### Problem requirements
In your copy, include every record exactly and no pictures.

### Source data

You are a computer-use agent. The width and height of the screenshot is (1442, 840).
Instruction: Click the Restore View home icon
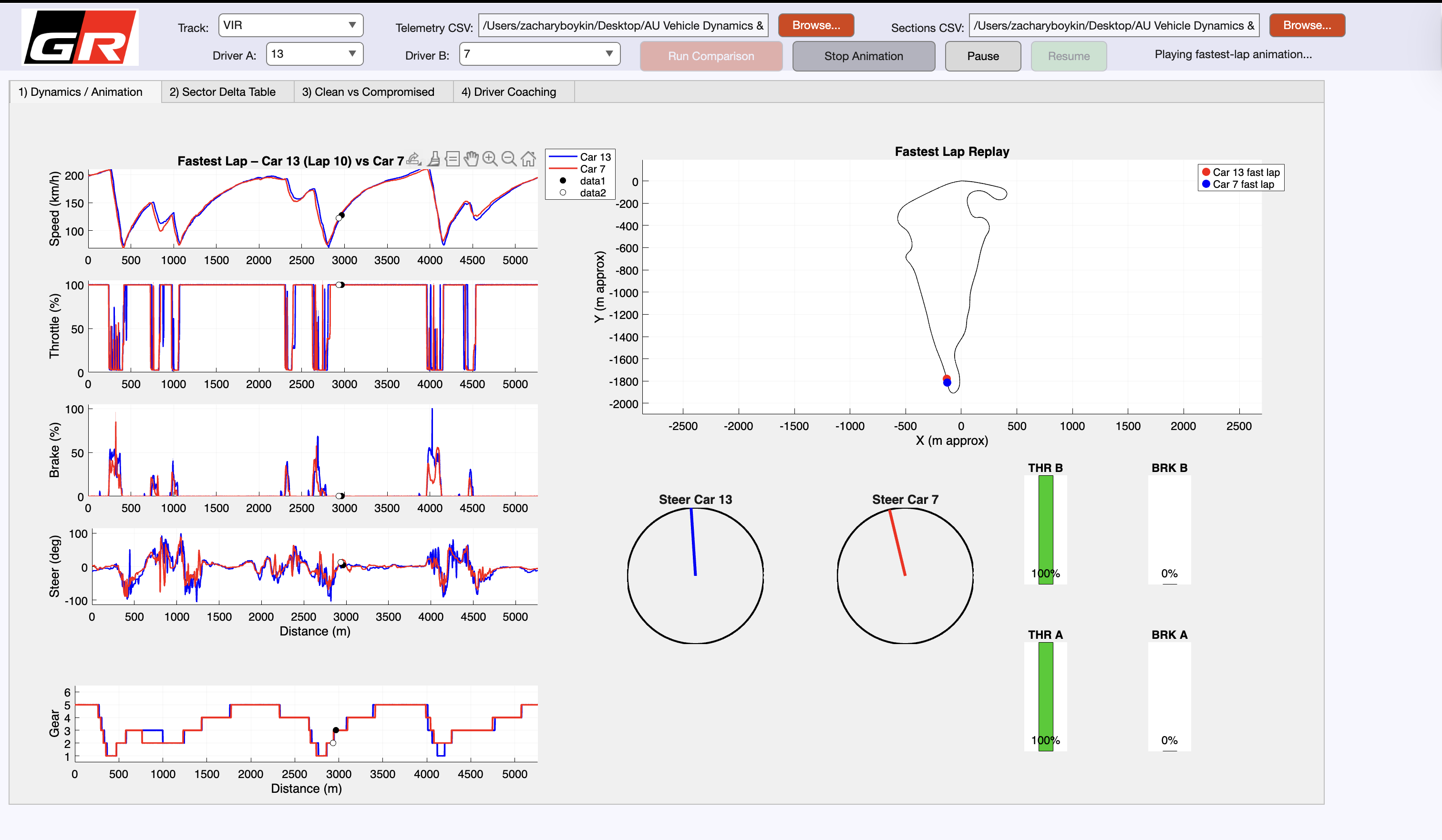pyautogui.click(x=528, y=159)

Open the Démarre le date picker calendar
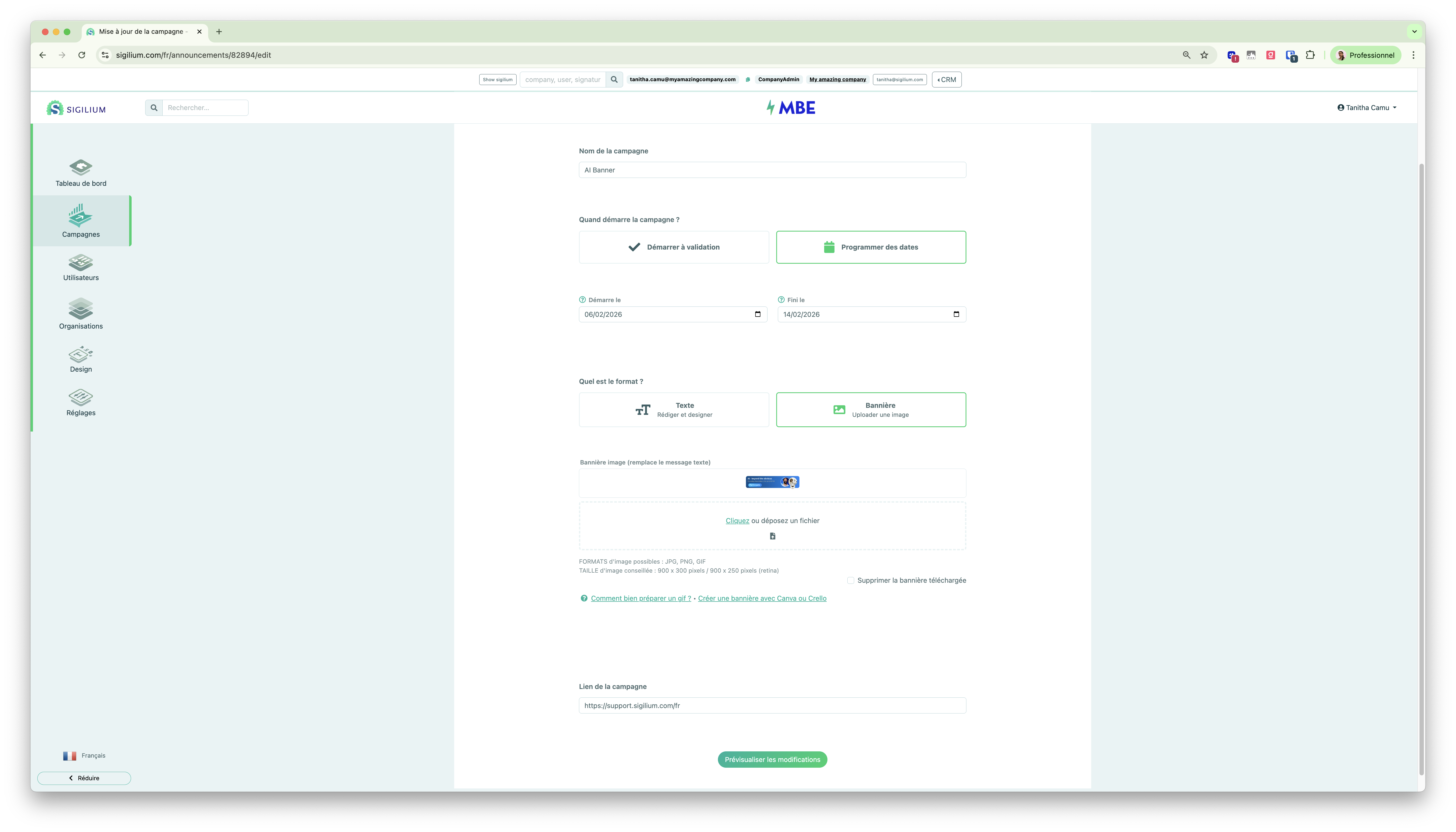pyautogui.click(x=758, y=314)
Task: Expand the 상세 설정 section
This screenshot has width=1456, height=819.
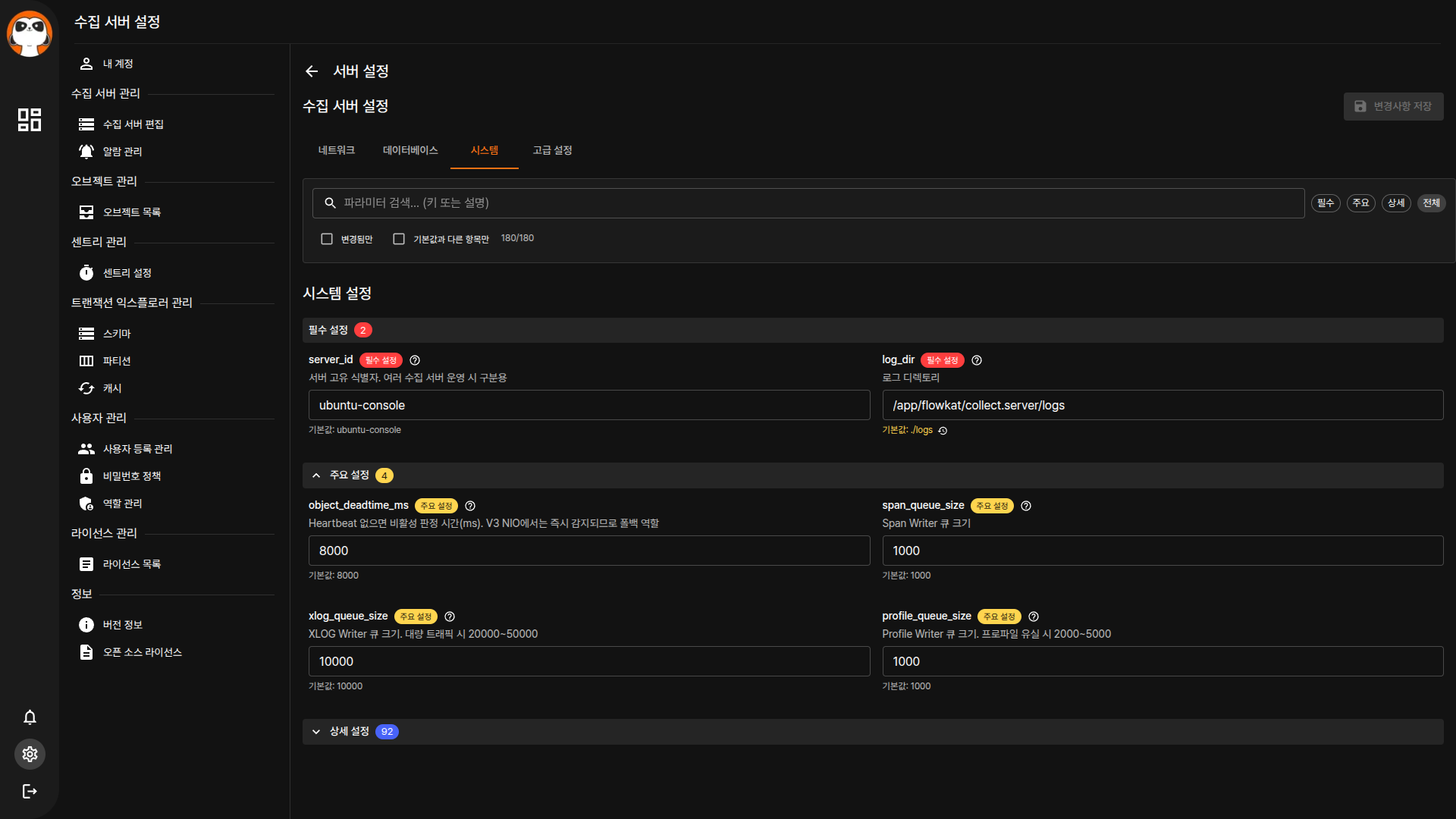Action: [316, 732]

######

### Answer for the task
You are a computer-use agent. The width and height of the screenshot is (1442, 840).
Instruction: Click the Restore View home icon
pyautogui.click(x=528, y=159)

Open the Démarre le date picker calendar
pyautogui.click(x=758, y=314)
Task: Expand the 상세 설정 section
This screenshot has width=1456, height=819.
Action: [316, 732]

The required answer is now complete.